Examens zijn een serieuze zaak.
In Nederland garandeert een vwo-diploma nog steeds (in de meeste gevallen) toegang tot dat hoger onderwijs waar de studenten van de Sorbonne die 6e december 1986 de straat voor opgingen. Maar er is in het recente verleden wel veel kritiek geweest op de kwaliteit van onze examens. Ik roep nog maar eens in herinnering:
De petitie van een grote groep hoogleraren Nederlands, gesteund door de vakvereniging Levende Talen, die in 2013 de Tweede Kamer vroegen om betere examens Nederlands;
Het manifest Het Schoolvak Nederlands in 2016 dat min of meer dezelfde boodschap verkondigde en eveneens door de vakvereniging werd onderschreven;
De kritiek van lid van de Onderwijsraad (het belangrijkste adviesorgaan van de regering inzake onderwijs) Ferry Haan op de herziening van de examens economie in 2016;
De kritiek van Arie Wilschut, lector Didactiek van de maatschappijvakken aan de Hogeschool van Amsterdam en lid van de commissie De Rooy die door de overheid was ingesteld om het geschiedonderwijs te moderniseren, aangaande de tegenstand van Cito en CvTE bij de doorvertaling van dat nieuwe curriculum in examens;
De zich jarenlang voortslepende ruzie tussen wiskundedocenten en hun vakvereniging enerzijds en het Cito en CvtE anderzijds inzake fouten in de examens wiskunde A en C in 2012, gesteund door moties van VVD en D66;
De vragen inzake slechte RIT-waarden van examens Nederlands van docent en onderwijsontwikkelaar Michel Pijpers in 2017;
De rechtszaak van een leerling tegen het CvTE in 2017 over fouten in een examen Frans.

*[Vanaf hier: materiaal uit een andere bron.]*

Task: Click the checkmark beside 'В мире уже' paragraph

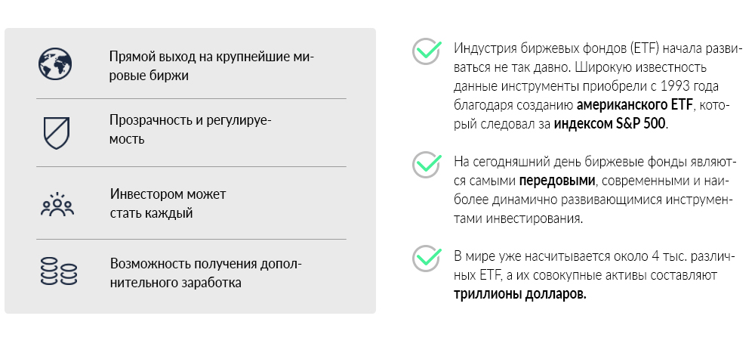Action: point(427,259)
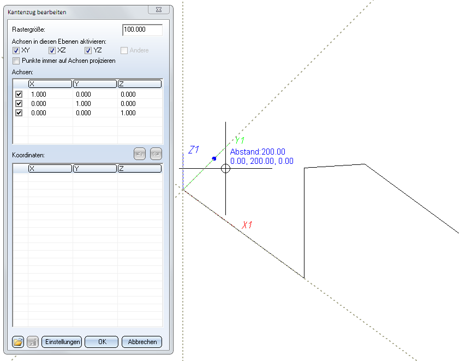
Task: Uncheck the XZ plane checkbox
Action: (x=52, y=51)
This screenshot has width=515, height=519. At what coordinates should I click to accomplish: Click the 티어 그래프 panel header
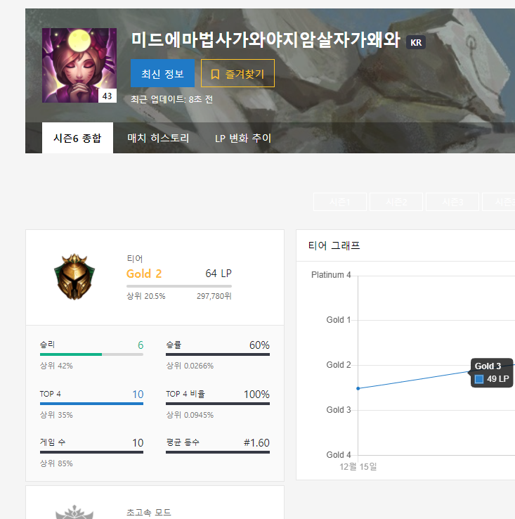pos(405,245)

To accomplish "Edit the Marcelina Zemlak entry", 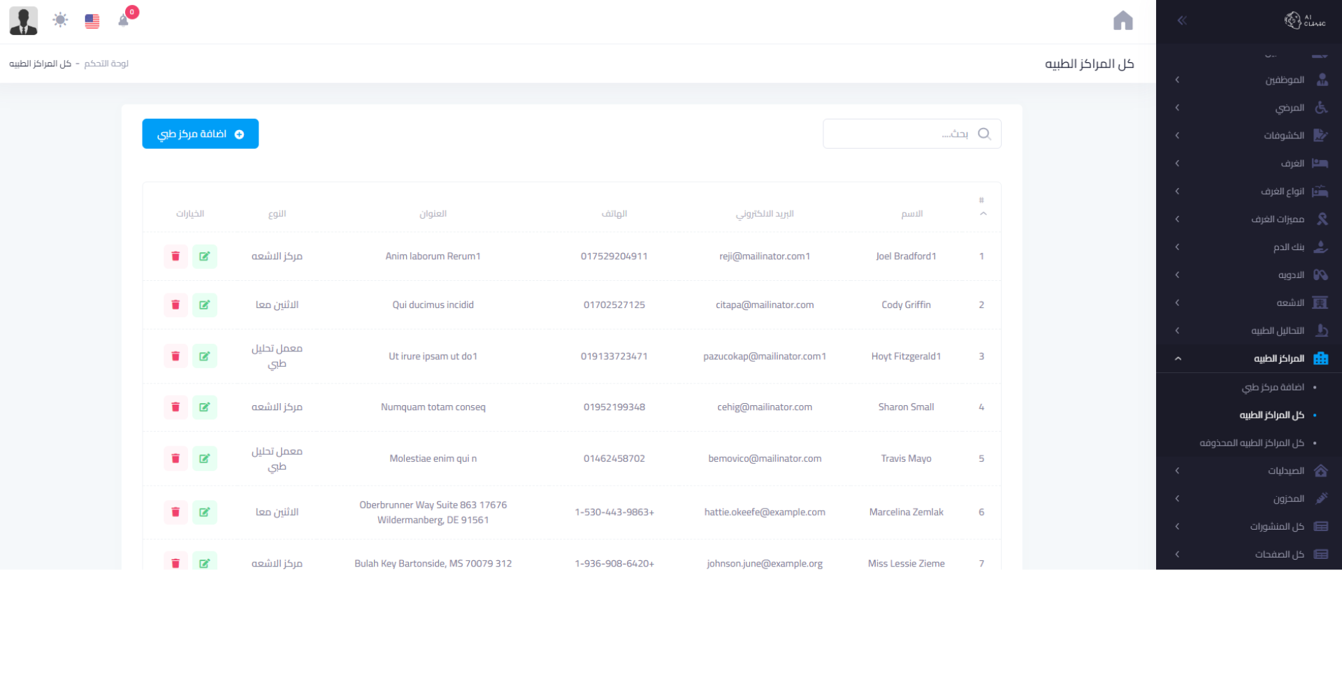I will coord(205,512).
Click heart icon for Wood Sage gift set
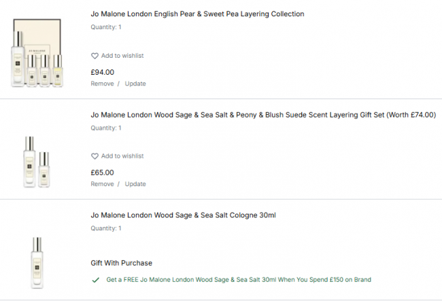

Examens zijn een serieuze zaak.
Examens en toetsen maken is een vak apart. En examens en toetsen maken die passen bij een curriculum dat alleen in algemene termen omschreven kan worden in verband met de Nederlandse vrijheid van onderwijs, is volgens sommige toetsmakers vragen om problemen. De discussies rond de centrale eindtoets (ook een vorm van toegang tot (iets) hoger onderwijs kun je zeggen, die jarenlang redelijk uniek in Europa was) maken dat heel evident. De kerndoelen en eindtermen zijn behoorlijk algemeen vaag, en de manier waarop die door SLO in de loop der jaren voorbeeldmatig zijn geoperationaliseerd, kan ook nauwelijks de goedkeuring wegdragen van de toetsmakers pur sang.
Resultaat zijn toetsen die lang niet altijd toetsen wat ze moeten toetsen, met andere woorden die een onvoldoende afspiegeling vormen van het curriculum dat leerlingen hebben doorlopen. En dat leidt tot ontevreden leraren die het gevoel hebben dat ze steeds meer moeten teaching to the test (toetsen we wat leerlingen weten of controleren we eigenlijk vooral hun behendigheid in het maken van toetsen?). En tot schoolexamens en centrale examens die steeds meer op elkaar gaan lijken. Het een wordt bijna een oefening voor het ander, vernieuwing van de vakken maakt geen schijn van kans. Voldoende voorbereiding op vervolgonderwijs is daarmee nog niet eens gegarandeerd; taaltoetsen op de lerarenopleiding, bijspijkercursussen bij diverse universitaire studies zeggen immers wel iets over de kwaliteit van de gemiddelde Nederlandse examenkandidaat.
SLO adresseert de moeizame aansluiting tussen curriculum en examen nadrukkelijk in de nieuwste Curriculumspiegel 2017 die begin oktober verscheen. Wilmad Kuiper, Gerdineke van Silfhout en Bas Trimbos zijn zeer kritisch in het hoofdstuk Curriculum en toetsing: De toets- en examenpraktijk moet meebewegen met inhoudelijke vernieuwingen in de school- en lespraktijk, in plaats van die te remmen of te blokkeren zoals nu vaak gebeurt.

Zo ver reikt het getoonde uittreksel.